Secondly, they saw a breach of the Tenth Amendment which asserts “the powers not delegated to the United States by the Constitution, nor prohibited by it to the States, are reserved to the States respectively, or to the people.”
The court’s last reservation claimed that Congress had violated the Fifth Amendment according to due process. Which clearly states, “No person shall be held to answer for a capital, or otherwise infamous crime, unless on a presentment or indictment of a Grand Jury, except in cases arising in the land or naval forces, or in the Militia, when in actual service in time of War or public danger; nor shall any person be subject for the same offence to be twice put in jeopardy of life or limb; nor shall be compelled in any criminal case to be witness against himself, nor shall be deprived of life, liberty, or property, without due process of; law; nor shall private property be taken for public use, without just compensation.”
Many reformers and others were disheartened by the decision. As a result, John Davis and attorney, W.C. Hammer appealed the former decision therefore seeking assistance from the United States Supreme Court. Congress felt that they had a strong backing and compelling evidence based on the Constitution to support their claim. One of their key claims was that Congress has the power to regulate goods created by child labor because there was no one rule that blanketed all the states.

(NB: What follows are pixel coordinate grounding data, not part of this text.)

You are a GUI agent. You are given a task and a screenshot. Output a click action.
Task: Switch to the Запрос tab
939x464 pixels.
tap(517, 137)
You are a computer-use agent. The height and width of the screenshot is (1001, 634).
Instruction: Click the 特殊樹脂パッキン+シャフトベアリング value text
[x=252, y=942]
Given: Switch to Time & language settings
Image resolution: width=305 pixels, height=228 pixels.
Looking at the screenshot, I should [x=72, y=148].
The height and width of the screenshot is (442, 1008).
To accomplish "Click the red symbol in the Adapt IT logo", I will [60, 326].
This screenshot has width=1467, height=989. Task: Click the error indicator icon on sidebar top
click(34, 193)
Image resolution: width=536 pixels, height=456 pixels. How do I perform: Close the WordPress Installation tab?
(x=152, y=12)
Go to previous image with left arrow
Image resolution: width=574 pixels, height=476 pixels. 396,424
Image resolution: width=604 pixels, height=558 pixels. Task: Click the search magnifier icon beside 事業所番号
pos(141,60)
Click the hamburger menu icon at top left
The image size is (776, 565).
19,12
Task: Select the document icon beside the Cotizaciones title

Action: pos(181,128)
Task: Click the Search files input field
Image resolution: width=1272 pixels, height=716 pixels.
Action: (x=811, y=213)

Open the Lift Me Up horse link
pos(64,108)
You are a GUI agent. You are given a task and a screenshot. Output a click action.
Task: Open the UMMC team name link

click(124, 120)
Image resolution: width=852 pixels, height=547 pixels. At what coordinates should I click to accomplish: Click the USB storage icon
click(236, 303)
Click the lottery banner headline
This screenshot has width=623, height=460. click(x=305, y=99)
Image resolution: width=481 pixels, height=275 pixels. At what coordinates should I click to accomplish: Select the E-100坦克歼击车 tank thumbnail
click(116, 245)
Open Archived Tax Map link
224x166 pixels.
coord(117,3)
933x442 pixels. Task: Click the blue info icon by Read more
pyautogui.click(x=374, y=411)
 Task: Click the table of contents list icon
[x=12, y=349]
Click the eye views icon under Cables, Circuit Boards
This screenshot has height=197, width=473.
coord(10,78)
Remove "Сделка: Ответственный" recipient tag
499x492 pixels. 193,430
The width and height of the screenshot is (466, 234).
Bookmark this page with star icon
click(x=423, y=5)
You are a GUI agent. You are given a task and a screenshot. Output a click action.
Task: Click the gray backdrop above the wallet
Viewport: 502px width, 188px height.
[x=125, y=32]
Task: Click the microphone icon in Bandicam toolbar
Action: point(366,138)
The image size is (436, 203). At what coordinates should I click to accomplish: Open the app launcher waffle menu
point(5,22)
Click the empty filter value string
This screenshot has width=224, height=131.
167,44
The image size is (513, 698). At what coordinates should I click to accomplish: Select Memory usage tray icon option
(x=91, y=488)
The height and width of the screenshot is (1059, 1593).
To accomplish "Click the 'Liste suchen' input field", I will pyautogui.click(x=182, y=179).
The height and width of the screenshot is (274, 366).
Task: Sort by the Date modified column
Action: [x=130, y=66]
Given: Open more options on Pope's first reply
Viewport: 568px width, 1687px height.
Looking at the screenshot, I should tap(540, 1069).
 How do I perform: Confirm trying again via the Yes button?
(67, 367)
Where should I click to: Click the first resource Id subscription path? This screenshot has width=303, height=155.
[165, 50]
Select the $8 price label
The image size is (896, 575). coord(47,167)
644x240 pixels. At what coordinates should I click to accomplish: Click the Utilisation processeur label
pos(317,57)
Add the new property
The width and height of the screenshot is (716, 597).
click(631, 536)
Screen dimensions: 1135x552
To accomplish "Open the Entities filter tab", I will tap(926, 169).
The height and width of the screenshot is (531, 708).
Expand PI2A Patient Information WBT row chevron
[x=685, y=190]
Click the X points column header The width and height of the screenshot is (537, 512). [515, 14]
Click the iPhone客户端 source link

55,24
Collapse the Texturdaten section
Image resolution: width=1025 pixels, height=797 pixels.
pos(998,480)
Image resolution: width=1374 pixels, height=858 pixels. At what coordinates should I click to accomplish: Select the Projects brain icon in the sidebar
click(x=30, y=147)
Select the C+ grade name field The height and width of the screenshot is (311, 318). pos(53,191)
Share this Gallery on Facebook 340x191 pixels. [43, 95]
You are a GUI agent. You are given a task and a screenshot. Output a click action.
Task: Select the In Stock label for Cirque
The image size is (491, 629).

During this legal preceding there were nine justices in total, four of whom were Democrats and the five remaining were Republicans. The names of these Justices were Edward D. White, Joseph McKenna, Oliver W. Holmes Jr., Mahlon Pitney, James C. McReynolds, Louis Brandeis, John Clarke, Willis Van Devanter and William R. Day.
The final decision of the Supreme Court was given by William R. Day. The Court saw this act as unconstitutional. The decision recognized by the court stated Congress had stepped outside of their boundaries and that Congress misconstrued the interpretation of the Commerce Clause which was upheld in the Keating-Owen Act. The Supreme Court argued that in spite of children working in factories and canniers to produce goods that are exchanged between the states does not technically fit the confines of commerce. In view of that fact the Congress has the power to regulate trade but in this case, commerce is not the question when talking about the actual trade process because it does not involve the physical harm of children.
Open to various interpretations the Commerce Clause can be argued that commerce is defined not by the manufacturing, the making of products locally but by the shipment, the actual transportation of the manufactured goods which are shipped interstate. As stated in the previous case of Gibbons v. Ogden the power to regulate commerce is the power “to prescribe the rule by which commerce is governed.”
To support their decision, Justice Day refers back to prior court cases such as Lackawanna & Western R.R. Co. v. Yurkonis, Kidd v. Pearson and New York v. Miln. All three of these cases were focused around the Commerce Clause. In Lackawanna & Western R.R. Co. the court established that coal mining is not defined under the terms of commerce. In the later two cases the same commerce clause cannot be redefined to include the regulation of goods made by child labor as identified by individual states.
Regardless of Justice Day and the majority of the ruling there was a dissenting opinion. This difference of opinion came from Justice Holmes, Justice McKenna, Justice Brandeis and Justice Clarke all of whom concurred. Holmes argued that Congress acted on the basis that it has the right under the Constitution to disallow certain goods to be traded also known as prohibition. Hence, prohibition includes the use of child labor as represented by the Keating-Owen Act. Also, he disputed that according to the Constitution the Congress falls under the umbrella of being protected by the federal government to monitor commerce as identified in Article 1, Section 8 of the Constitution.